**Source material**
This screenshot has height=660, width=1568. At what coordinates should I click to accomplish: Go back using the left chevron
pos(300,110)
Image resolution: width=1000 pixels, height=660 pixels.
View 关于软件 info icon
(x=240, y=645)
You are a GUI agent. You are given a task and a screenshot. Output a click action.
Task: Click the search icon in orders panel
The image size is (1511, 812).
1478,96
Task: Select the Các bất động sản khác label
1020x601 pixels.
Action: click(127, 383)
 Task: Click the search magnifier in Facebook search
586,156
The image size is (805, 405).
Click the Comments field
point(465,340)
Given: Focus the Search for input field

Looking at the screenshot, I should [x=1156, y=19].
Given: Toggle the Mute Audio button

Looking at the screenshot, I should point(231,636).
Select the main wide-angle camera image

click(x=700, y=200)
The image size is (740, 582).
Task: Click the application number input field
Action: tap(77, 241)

**Exercise requirements**
Transcribe, word for word, every line from the one containing "View 关于软件 info icon" through the final line of the entries, and nothing else.

**The answer**
View 关于软件 info icon
(x=240, y=645)
You are a GUI agent. You are given a task and a screenshot. Output a click action.
Task: Click the search icon in orders panel
The image size is (1511, 812).
1478,96
Task: Select the Các bất động sản khác label
1020x601 pixels.
Action: click(127, 383)
 Task: Click the search magnifier in Facebook search
586,156
The image size is (805, 405).
Click the Comments field
point(465,340)
Given: Focus the Search for input field

Looking at the screenshot, I should [x=1156, y=19].
Given: Toggle the Mute Audio button

Looking at the screenshot, I should point(231,636).
Select the main wide-angle camera image

click(x=700, y=200)
The image size is (740, 582).
Task: Click the application number input field
Action: tap(77, 241)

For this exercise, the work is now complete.